From the comments that pregnant graduate students report receiving from advisors (“we had such high hopes for you”), to feeling pressure to “perform childlessness” as one writer describes it, there seems to be no place for the maternal body in the academy (despite graduating in those flowing doctoral robes).  In Susan O’Doherty’s essay she describes a fellow male graduate student waxing rhapsodic about the joys of having kids and when she asks what he does when one of his kids is ill, he blithely replies that it’s great that his wife (also a graduate student) conveniently “has a pretty flexible schedule.” Comments of this kind – that reveal that such things as a sick kid or the unpredictable timing of giving birth aren’t accommodated – just keep coming.  “Keep up with your job” a senior faculty member tells Alissa McElreath at a holiday party she attends with her toddler, “don’t get too caught up in the mommy thing.”

I found myself most intrigued by the writers who articulated both the overarching framework and the undercurrent pull that pits parenthood against an institutionalized male model of achievement that hasn’t yielded an inch. The pressures, subtle or overt, seem excruciating, and often ironic, as many women thought academe would be a great career to pair with having a family.

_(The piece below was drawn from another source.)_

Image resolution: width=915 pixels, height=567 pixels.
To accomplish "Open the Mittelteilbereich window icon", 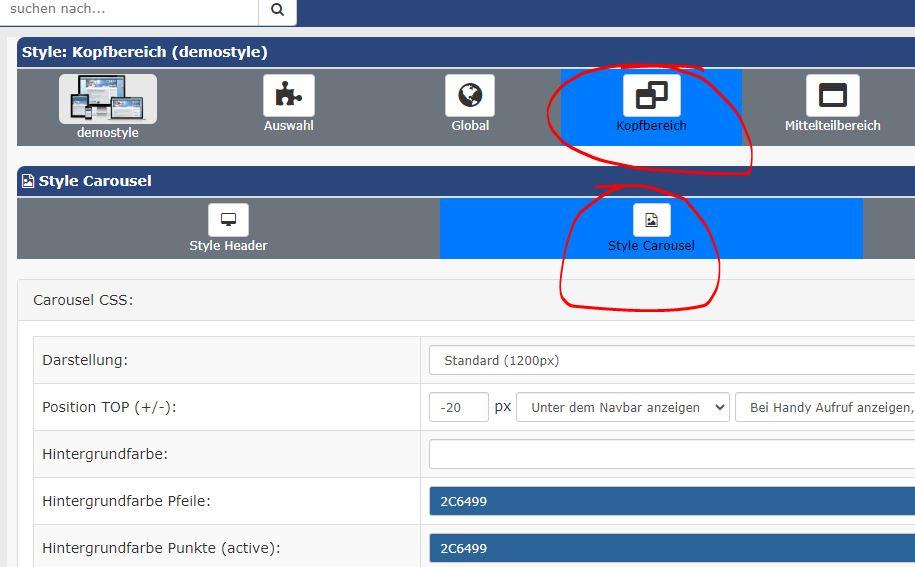I will [832, 96].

Although the essays by those writers who left clearly outline the irreconcilable differences that caused them to separate from institutions that didn’t support them, or even felt abusive in their demands, I found myself thinking again how their departure perpetuates the brain drain of women in academe and keeps the rusty wheels of an outmoded system turning, rather than kicking them off.  It’s not opt-out lassitude that steers them away as much as the impossible juggling act, fraught with guilt, pressure, and anxiety, as many writers point to the lack of flexibility, status and wage equivalency in part-time work, and rewriting of the tenure laws that is needed.

The book’s last two essays feel like a necessary and buoying way to close the book. “Momifesto” is a primer co-written by four contributors with examples of responses to colleagues’ assumptions about combining teaching and parenthood that is meant to change the conversation.  In the final essay, “In Dreams Begins Possibilities – Or, Anybody Have Time for a Change?” writer Judith Sanders outlines the necessary institutional adjustments critical for women to bring their whole selves to academe and I love that her cry for more flexible yet dignified work paths includes the demand that men can only participate equally in child care and housework if they can work less too.  On Mama Ph.D’s website there’s a call for submissions for a book about dads in academe and I will be eager to see this when it comes out.

This a book I want to give to every graduate student – male and female – starting down the doctoral path who is even thinking of having kids. The realities encountered by the writers are sobering, but there is joy too – in the pure love of learning each seems to experience (even if the career path they loftily first envisioned came crashing down) as they find other creative, and sometimes more meaningful ways to apply their knowledge.  And certainly, there is joy, and even defiance, in insisting their maternal bodies be brought into the equations of academe instead of being erased out, simply by having a child.